• STUDY TEXT:
•••••

Siemens PLM User Conference Highlights Digitalization, IIoT, Cloud, and Analytics

Author photo: Dick Slansky
ByDick Slansky
Category:
Industry Trends
Digitalization of products, production systems, and product services will impact industry, consumers, business, and society. Supporting this, a digitalization transformation is taking place in manufacturing. This theme emerged at the annual PLM World Connect conference in Dallas this week.

The conference was the most attended to date, with about 1700 attendees. It was interesting to see a list of the top ten companies by attendance. It was primarily made up of discrete manufacturing OEMs across A&D, automotive & transportation, industrial and heavy equipment, Hi-Tech, CPG, Semi-conductor, etc. Interestingly, GE was the most represented by attendance, followed by Northup Grumman, Boeing, Orbital TDK, Caterpillar, GM, Emerson, Ford, etc.

For Siemens PLM and its parent business unit, Siemens Digital Factory (formerly Industrial Automation) digitalization was broken down into three areas:

- Intelligent Models (product and factory design)

- The Digital Twin (of the physical)

- Optimized and distributed production (Smart factories and supply chains, Big Data & analytics for production operations)

The focus for product, process, and production was on a continuous "digital thread" that enabled connection and collaboration across the entire product and factory ecosystem.

In a Siemens PLM executive panel Q&A, Chuck Grindstaff, President of Siemens PLM, was asked if he sees a fundamental shift in the way that products will be designed for the IoT, that is, smart connected products. His response was interesting, in that he does indeed see a fundamental shift in product design, but more so from the perspective that smart connected products will be necessary to drive the smart digital factory, and provide the digital thread across manufacturing and beyond to product field service, consumers, and the entire IoT ecosystem.

•••••

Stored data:
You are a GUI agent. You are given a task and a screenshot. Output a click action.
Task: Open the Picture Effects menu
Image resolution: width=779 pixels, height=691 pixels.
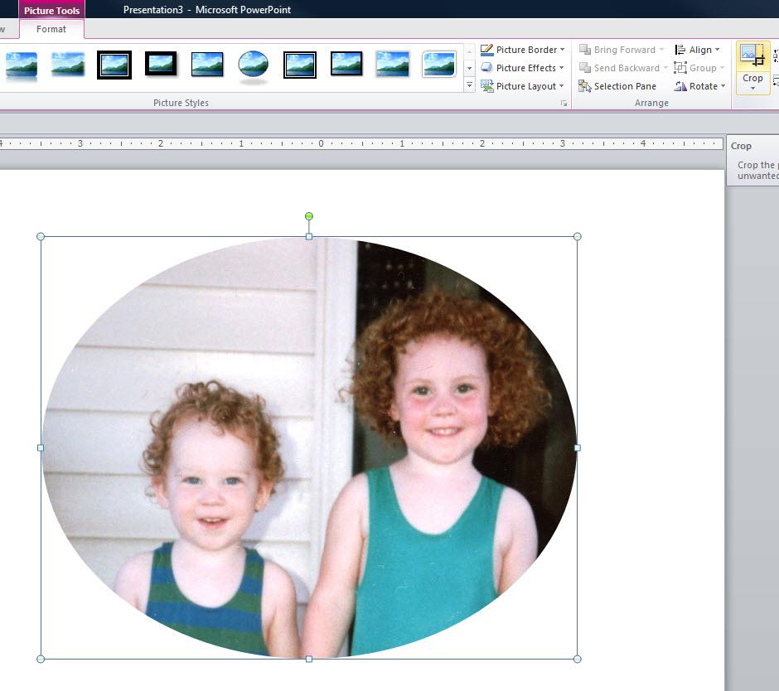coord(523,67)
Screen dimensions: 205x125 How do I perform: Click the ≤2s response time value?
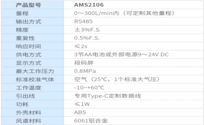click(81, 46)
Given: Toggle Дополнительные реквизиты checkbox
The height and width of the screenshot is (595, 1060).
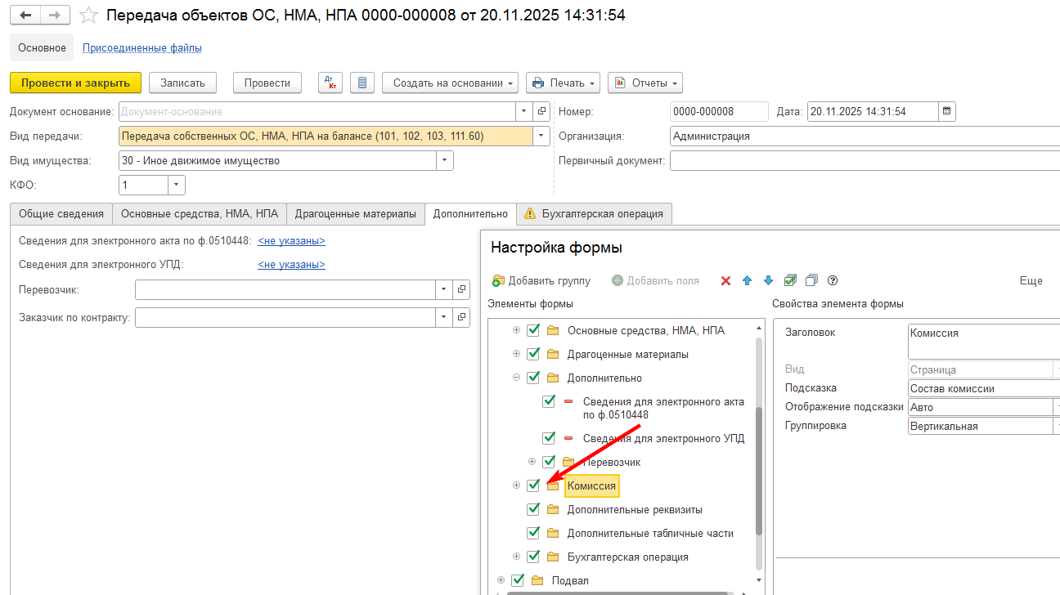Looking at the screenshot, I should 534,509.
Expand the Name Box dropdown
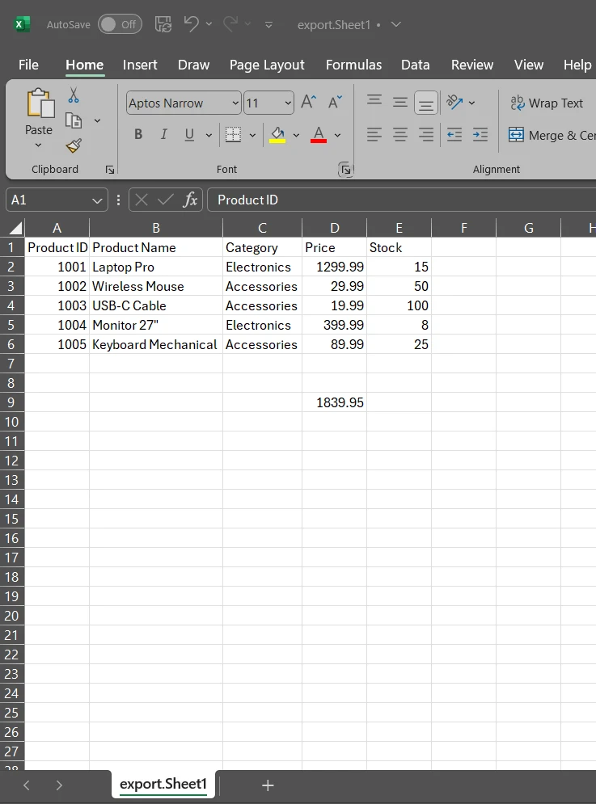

•••••

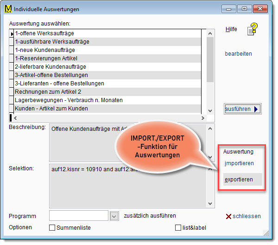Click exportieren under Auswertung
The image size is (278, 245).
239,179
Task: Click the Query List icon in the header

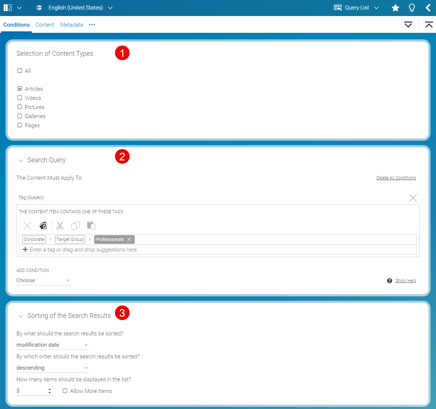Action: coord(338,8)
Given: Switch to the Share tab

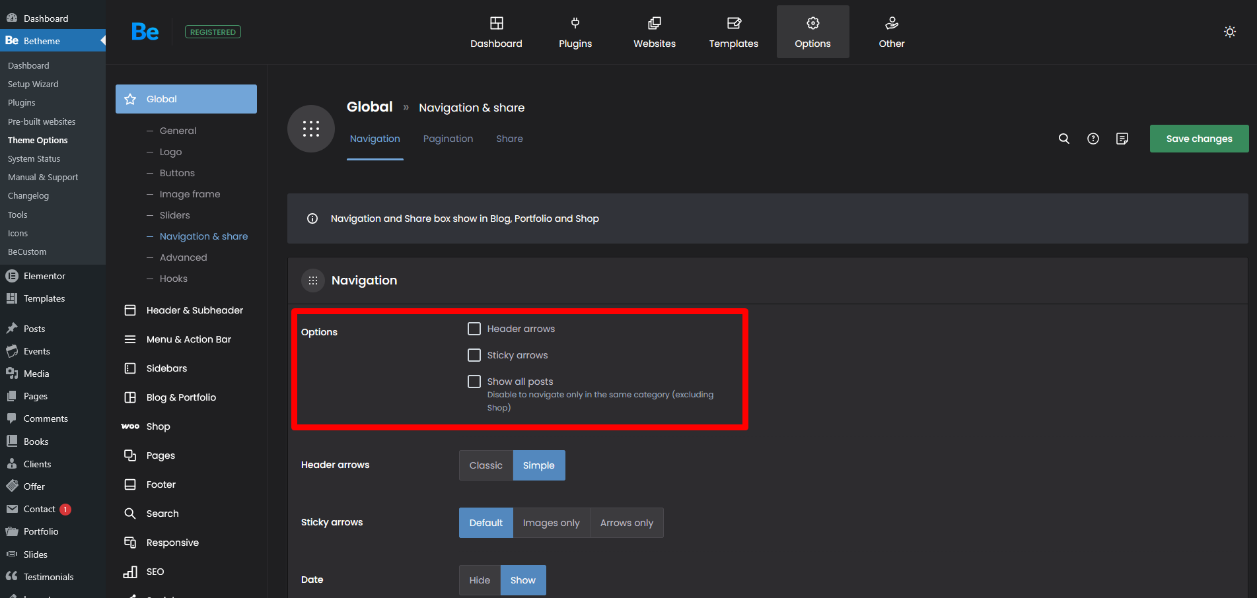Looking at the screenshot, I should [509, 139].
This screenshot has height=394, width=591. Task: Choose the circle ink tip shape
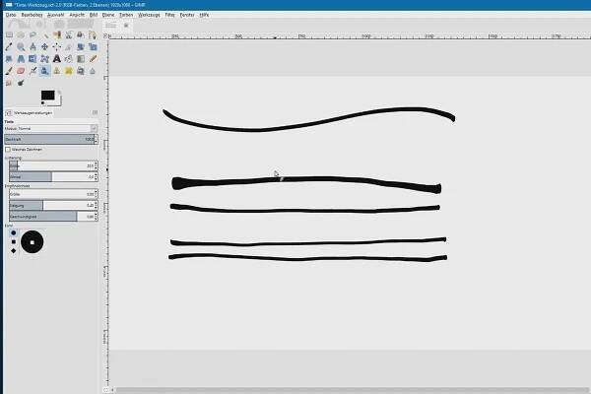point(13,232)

•••••

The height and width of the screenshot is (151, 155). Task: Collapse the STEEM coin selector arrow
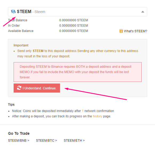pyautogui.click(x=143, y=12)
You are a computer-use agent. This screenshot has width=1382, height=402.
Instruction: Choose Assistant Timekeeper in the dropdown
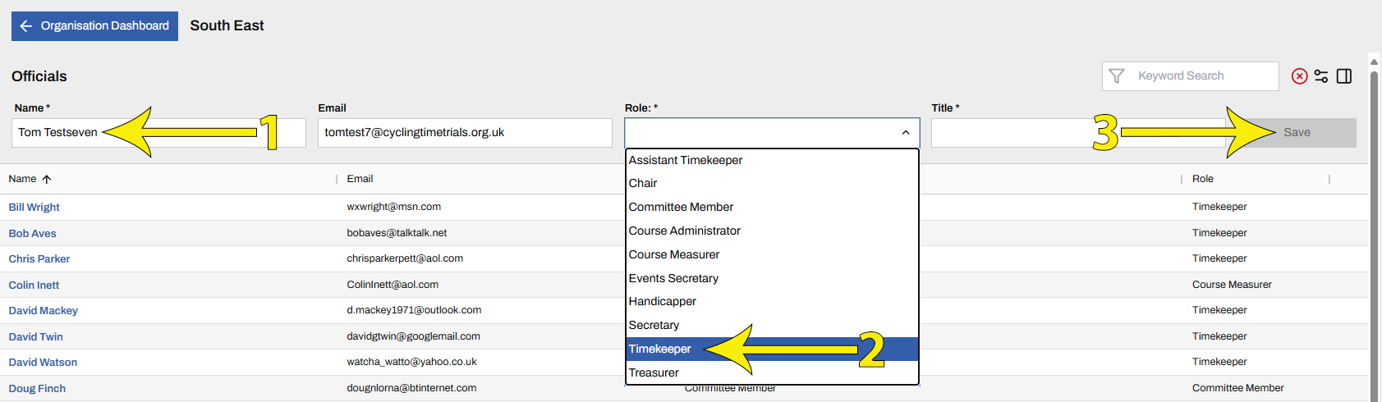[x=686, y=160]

•••••

• WORK TASK: Carry on the article about the Siemens PLM user conference from the point where it stops. The items are separate material and have no connection to the article.

• REPLY:
Given that the one of the initial applications of IIoT for discrete manufacturing OEMs is to use data from production operations, field service, and supply chain and use advanced analytics to determine patterns and trends, Siemens announcement of the release of Omneo Performance Analytics is especially significant. Omneo was part of Siemens' acquisition of Camstar last year, and now is offered as a SaaS application on the Cloud to their users.

Siemens PLM is very committed to offering a full Cloud deployment strategy and offering to its users. It has formed a business and product group specifically for Cloud technologies and deployment of all of its PLM solutions on the Cloud. Specifically, this is Teamcenter on the Cloud. This business unit is headed up by Steve Bashada, former head of Teamcenter solutions for Siemens. Bashada talked about the Siemens Cloud platform from the perspective of Big Data and Analytics, where customers can not only access PLM solutions, but have access to analytics (Omneo) for product performance, production optimization, and supply chain trending from the cradle to grave. This platform would function as a SaaS, multi-tenant, enterprise data and analytics hub, where the customer could access data from all sources and do fast contextual search. With Omneo, customers would be able to analyze billions of data combinations in seconds. They could see (production operations, S/C, etc.) what was happening and why and expose emerging data trends, analyze KPIs, and drill down to find the outliers in the process.

Helmuth Ludwig, CEO of Siemens Digital Realization, talked about Siemens' manufacturing operations management (MOM) strategy and solutions set. Ludwig characterized this as an integrated product and production strategy for IoT, IIoT, and Industry 4.0, and Siemens offers products and solutions that covers all aspects of this. Simatic IT addresses the overall MOM area and certain industries, and Camstar will cover MES for Hi-tech, medical, and electronics, as well as production reliability.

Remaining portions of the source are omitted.